6. A printer comprising:

an impact dot print head including:

printing wires provided so as to move with pivotal motions of the armatures;

a fitting structure for fitting the cylindrical portion located on an inner periphery side of the yoke and the ring-shaped portion located on an inner periphery side of the armature spacer with each other;

a head drive mechanism for reciprocating the impact dot print head in a horizontal scanning direction;

a printing control means which in accordance with printing data causes the impact dot print head to be reciprocated by the head drive mechanism and which causes the armatures in the impact dot print head to pivot selectively; and

a recording medium conveying mechanism which brings a recording medium into opposition to the impact dot print head in the reciprocative range of the impact dot print head and which conveys the recording medium in a vertical scanning direction orthogonal to the horizontal scanning direction in accordance with a printing control made by the printing control means.
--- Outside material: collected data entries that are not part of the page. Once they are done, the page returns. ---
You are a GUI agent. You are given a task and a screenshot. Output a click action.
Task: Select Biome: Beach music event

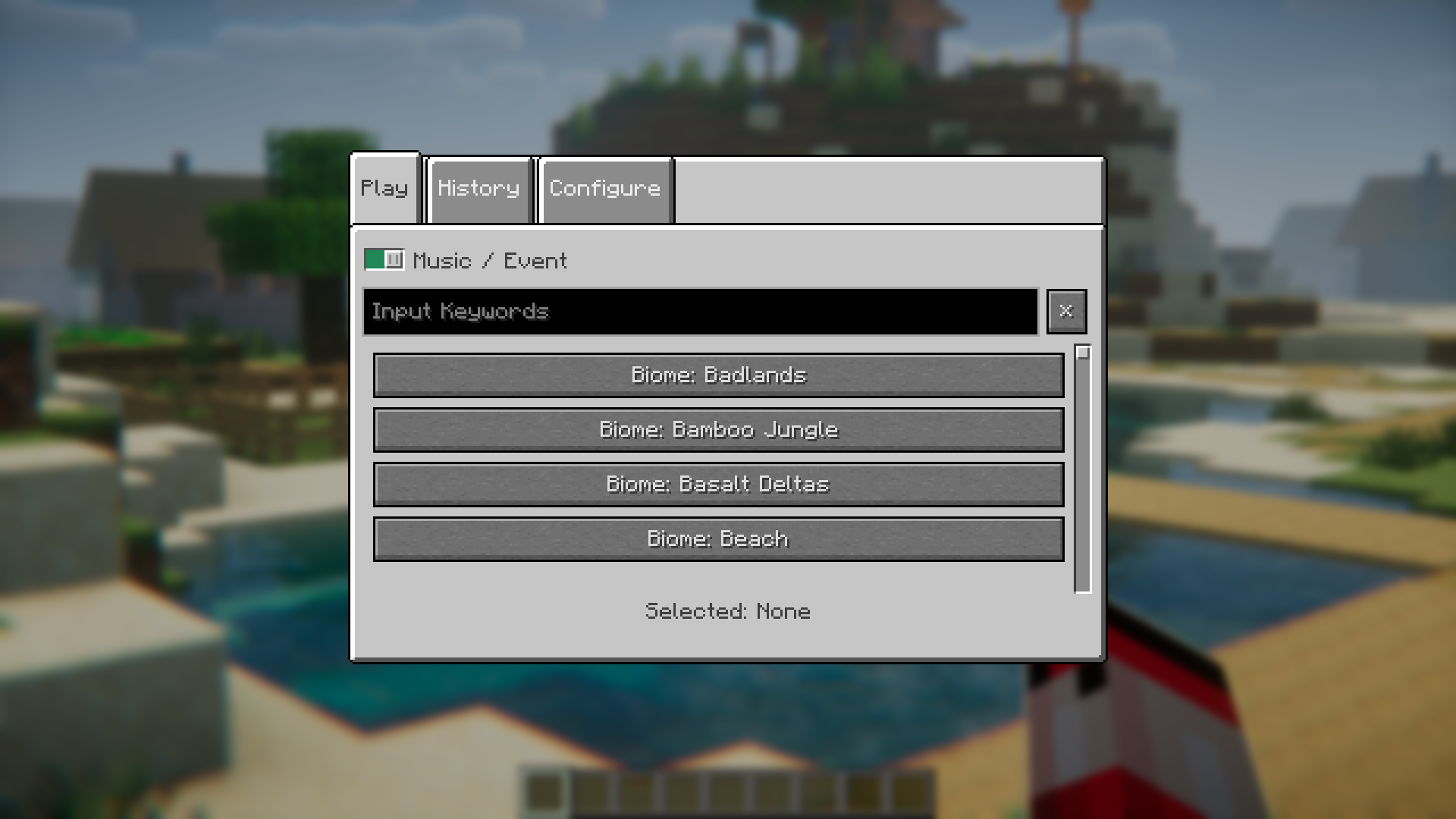click(718, 539)
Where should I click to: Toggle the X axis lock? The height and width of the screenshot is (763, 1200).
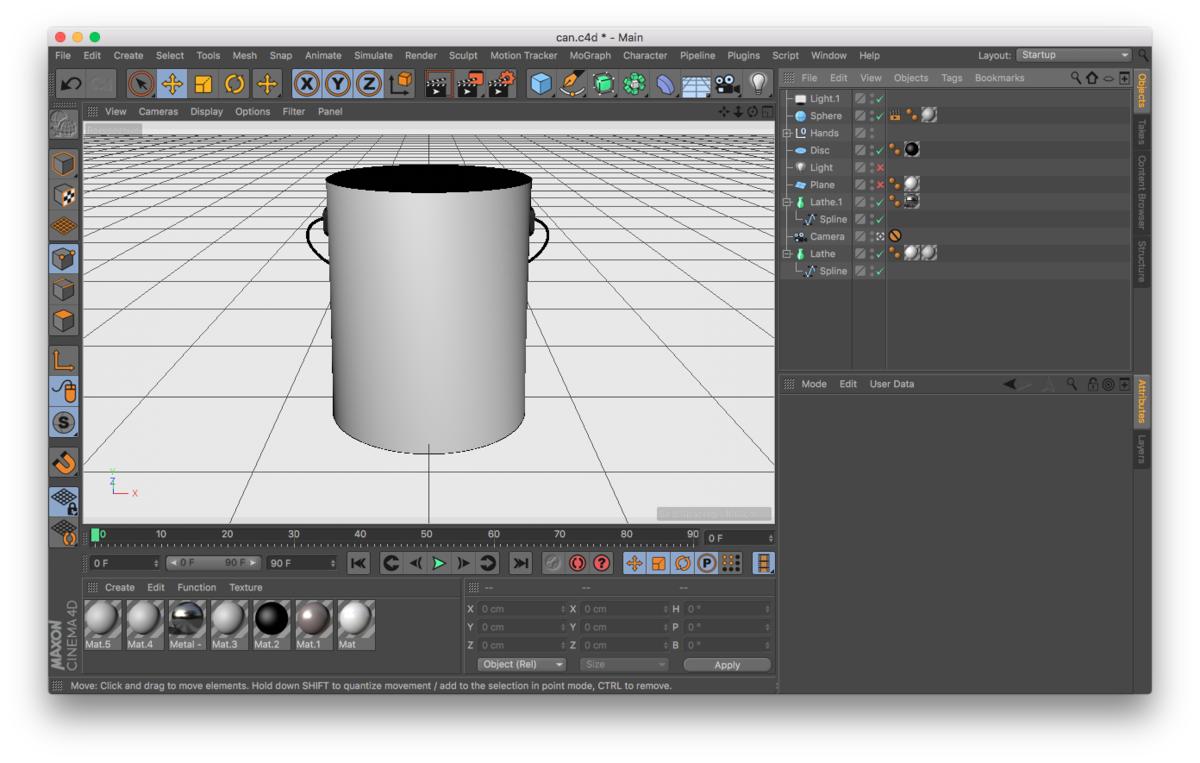pyautogui.click(x=307, y=85)

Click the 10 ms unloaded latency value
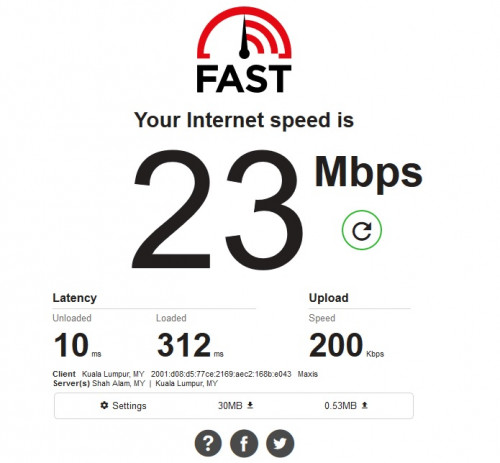click(x=77, y=345)
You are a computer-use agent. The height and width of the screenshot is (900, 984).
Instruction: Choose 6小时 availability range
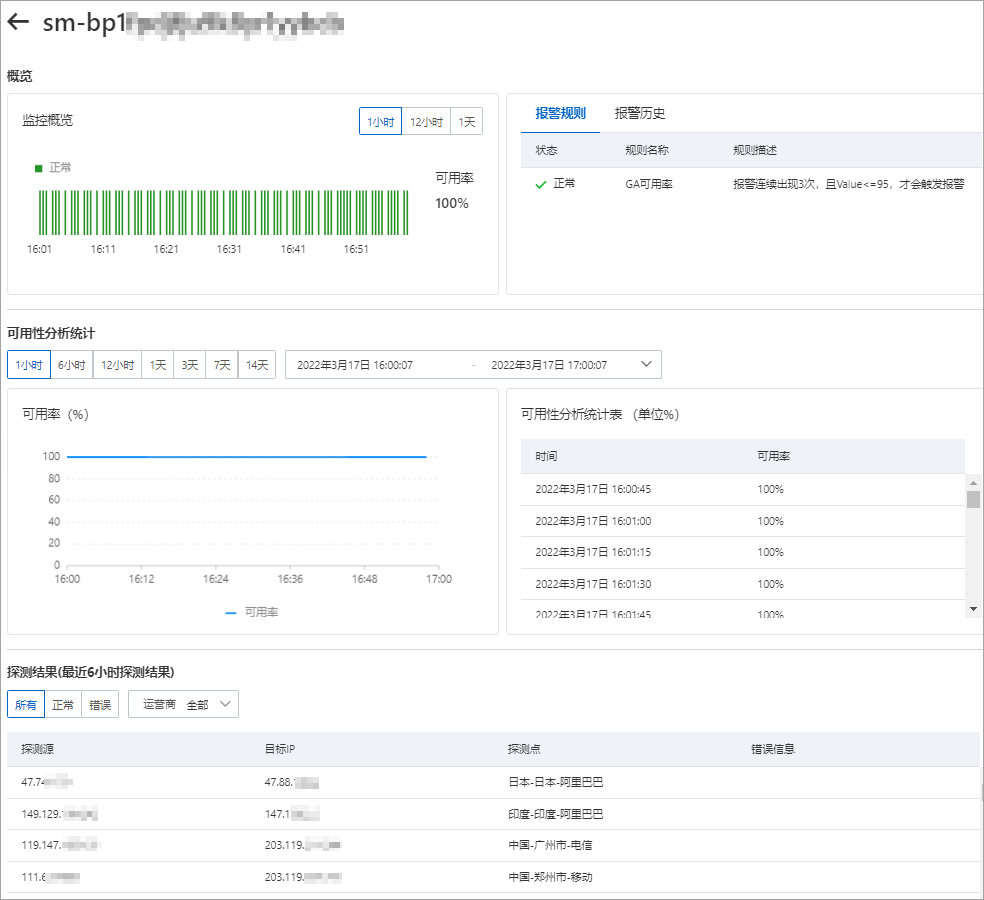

7. A printer according to claim 6, wherein the fitting structure in the impact dot print head comprises an annular member and the ring-shaped portion located on an inner periphery side of the armature spacer, the annular member being integral with the cylindrical portion located on an inner periphery side of the yoke on the side opposed to the armature spacer and having a diameter different from that of the inner periphery-side cylindrical portion depending on the inner periphery-side ring-shaped portion.

8. A printer according to claim 8, wherein the annular member has an outside diameter and an inside diameter both different from at least one of an outside diameter and an inside diameter of the inner periphery-side cylindrical portion, and a stepped portion is formed on the inner periphery-side cylindrical portion on the side opposed to the armature spacer.

9. A printer according to claim 8, wherein the diameter of the annular member on the side where the annular member is fitted with the inner periphery-side ring-shaped portion is set so as to form a gap of not larger than 50 μm between it and the diameter of the inner periphery-side ring-shaped portion.

10. A printer according to claim 7, wherein the annular member has a fitting face for fitting with the inner periphery-side ring-shaped portion, the fitting face having a slant face which is inclined relative to the fitting direction.